Abrupt Conclusion
But God said to Jonah, "Do you have a right to be angry about the vine?" "I do," he said. "I am angry enough to die." 10 But the LORD said, "You have been concerned about this vine, though you did not tend it or make it grow. It sprang up overnight and died overnight. 11 But Nineveh has more than a hundred and twenty thousand people who cannot tell their right hand from their left, and many cattle as well. Should I not be concerned about that great city?" (Jonah4:9-11) |
Jonah's still fuming over Nineveh's reprieve, the demise of a vine that should never have grown in the desert anyway and a God who loves outside the box and paints outside the lines.
Do remember as kids we were taught to colour or paint inside the lines? (Maybe Jonah's teachers were too strict and this is where all his issues came from...)
God's love goes outside the lines of race, culture and history.
Jonah doesn't get it.
God's concluding question is one of the most beautiful pictures of the heart of God:
- 120,000 clueless people
- and many cattle as well
This is the beautiful contrast that Jonah's story offers us:
Jonah wants to colour inside the lines of strict kosher Judaism.
God colours outside the lines.
Jonah understands the theology:
"I knew that you are a gracious and compassionate God, slow to anger and abounding in love, a God who relents from sending calamity."
But he doesn't get it in practice.
And so God asks: "Should I not be concerned...???"
It's a no-brainer question. And it's left hanging.
We don't know what Jonah answered!!
But maybe that's the point...
I mentioned yesterday that the only person who could recount what happened in the fish-belly and in the desert under the vine is Jonah himself. We could only have this story because Jonah told it.

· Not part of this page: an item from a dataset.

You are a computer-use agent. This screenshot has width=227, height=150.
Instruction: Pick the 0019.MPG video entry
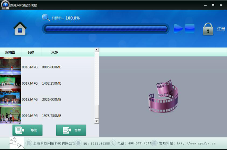pos(47,115)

The telling of it doesn't leave a flattering picture of Jonah and I can only hope that the "pouting prophet" came to a place of recognising his pride, anger and elitism (it's more than racism) and decided to tell his story - warts and all - as way of shocking stubborn Israelites out of their arrogant pride.
The conclusion leaves the book open-ended because the question still hangs there for us today: What do we believe about God's love?
Jonah's story is a powerful appeal to us to understand that God's love "paints outside the lines" and that grace is available to us all, no matter what we have done.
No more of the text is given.